Der Monatsspruch für April sagt, dass dieser Christus das Bild des unsichtbaren Gottes ist und der Allererste.
Christus ist das Bild des unsichtbaren Gottes, der Erstgeborene der ganzen Schöpfung.
Wir haben einen Gott, der sich gezeigt hat in Menschengestalt. Alle haben ihn gesehen. Es gab viele Augenzeugen und nichtchristliche Historiker haben das bezeugt und aufgeschrieben. Alle haben in Jesus Gottes Liebe gesehen und konnten erleben, wie sich Gott in Jesus uns Menschen zuwendet.
Als Gott sichtbar in Jesus über die Erde ging, gab es zwei Arten von Menschen. Die einen haben ihn abgelehnt. Da ging er weiter. Die anderen haben ihm die Tür geöffnet.
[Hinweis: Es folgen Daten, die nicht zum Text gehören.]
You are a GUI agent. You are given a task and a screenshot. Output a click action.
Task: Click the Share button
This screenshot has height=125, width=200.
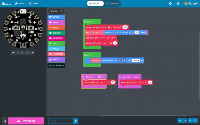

Dort kam er herein und veränderte alles. Kranke wurden gesund, Hoffnungslose bekamen neue Zuversicht und wir alle erleben in Christus die Erfüllung unseres Lebens.
Auch wenn Jesus heute nicht mehr direkt sichtbar ist, tut Gott immer noch das Gleiche. Niemand kann meinen und ihren Alltag, ihr Leben so sehr verändern wie dieser unsichtbare Gott, weil er die letztendliche Wirklichkeit ist. Und wie damals haben wir auch heute die beiden Möglichkeiten: Lehnen wir ihn ab oder öffnen wir ihm die Tür? Wollen Sie sich von diesem unsichtbaren Gott verändern und beschenken lassen?